Retrying celery failed tasks that are part of a ch

2019-01-25 06:42发布

问题:

I have a celery chain that runs some tasks. Each of the tasks can fail and be retried. Please see below for a quick example:

from celery import task

@task(ignore_result=True)
def add(x, y, fail=True):
    try:
        if fail:
            raise Exception('Ugly exception.')
        print '%d + %d = %d' % (x, y, x+y)
    except Exception as e:
        raise add.retry(args=(x, y, False), exc=e, countdown=10)

@task(ignore_result=True)
def mul(x, y):
    print '%d * %d = %d' % (x, y, x*y)

and the chain:

from celery.canvas import chain
chain(add.si(1, 2), mul.si(3, 4)).apply_async()

Running the two tasks (and assuming that nothing fails), your would get/see printed:

1 + 2 = 3
3 * 4 = 12

However, when the add task fails the first time and succeeds in subsequent retry calls, the rest of the tasks in the chain do not run, i.e. the add task fails, all other tasks in the chain are not run and after a few seconds, the add task runs again and succeeds and the rest of the tasks in the chain (in this case mul.si(3, 4)) does not run.

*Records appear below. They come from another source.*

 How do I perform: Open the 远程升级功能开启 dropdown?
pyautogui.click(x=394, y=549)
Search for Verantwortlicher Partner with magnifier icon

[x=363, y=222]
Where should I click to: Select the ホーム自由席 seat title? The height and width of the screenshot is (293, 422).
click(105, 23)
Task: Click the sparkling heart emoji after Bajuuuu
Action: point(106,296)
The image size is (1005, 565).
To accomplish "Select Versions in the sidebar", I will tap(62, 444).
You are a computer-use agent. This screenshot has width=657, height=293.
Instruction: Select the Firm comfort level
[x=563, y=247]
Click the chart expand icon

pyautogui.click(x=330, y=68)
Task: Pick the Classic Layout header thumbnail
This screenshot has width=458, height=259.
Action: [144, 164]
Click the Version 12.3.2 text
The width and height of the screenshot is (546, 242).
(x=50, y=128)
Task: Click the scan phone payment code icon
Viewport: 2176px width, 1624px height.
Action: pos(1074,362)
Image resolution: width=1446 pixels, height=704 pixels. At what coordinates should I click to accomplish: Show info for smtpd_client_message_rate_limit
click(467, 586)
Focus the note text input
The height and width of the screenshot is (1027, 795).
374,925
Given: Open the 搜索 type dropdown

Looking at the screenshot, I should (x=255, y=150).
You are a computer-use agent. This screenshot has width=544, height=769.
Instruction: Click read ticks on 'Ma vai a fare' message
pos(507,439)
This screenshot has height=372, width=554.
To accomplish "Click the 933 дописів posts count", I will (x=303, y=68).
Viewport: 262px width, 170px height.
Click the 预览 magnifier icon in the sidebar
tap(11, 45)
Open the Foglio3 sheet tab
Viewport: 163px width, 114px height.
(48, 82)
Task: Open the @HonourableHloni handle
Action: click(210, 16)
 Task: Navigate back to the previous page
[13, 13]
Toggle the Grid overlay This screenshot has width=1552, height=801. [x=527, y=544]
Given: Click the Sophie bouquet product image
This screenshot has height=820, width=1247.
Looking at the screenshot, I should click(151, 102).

Does celery provide a way to continue failed chains from the task that failed, onwards? If not, what would be the best approach to accomplishing this and making sure that a chain's tasks run in the order specified and only after the previous task has executed successfully even if the task is retried a few times?

Note 1: The issue can be solved by doing

add.delay(1, 2).get()
mul.delay(3, 4).get()

but I am interested in understanding why chains do not work with failed tasks.

回答1:

You've found a bug :)

Fixed in https://github.com/celery/celery/commit/b2b9d922fdaed5571cf685249bdc46f28acacde3 will be part of 3.0.4.



回答2:

I'm also interested in understanding why chains do not work with failed tasks.

I dig some celery code and what I've found so far is:

The implementation happends at app.builtins.py

@shared_task
def add_chain_task(app):
    from celery.canvas import chord, group, maybe_subtask
    _app = app

    class Chain(app.Task):
        app = _app
        name = 'celery.chain'
        accept_magic_kwargs = False

        def prepare_steps(self, args, tasks):
            steps = deque(tasks)
            next_step = prev_task = prev_res = None
            tasks, results = [], []
            i = 0
            while steps:
                # First task get partial args from chain.
                task = maybe_subtask(steps.popleft())
                task = task.clone() if i else task.clone(args)
                i += 1
                tid = task.options.get('task_id')
                if tid is None:
                    tid = task.options['task_id'] = uuid()
                res = task.type.AsyncResult(tid)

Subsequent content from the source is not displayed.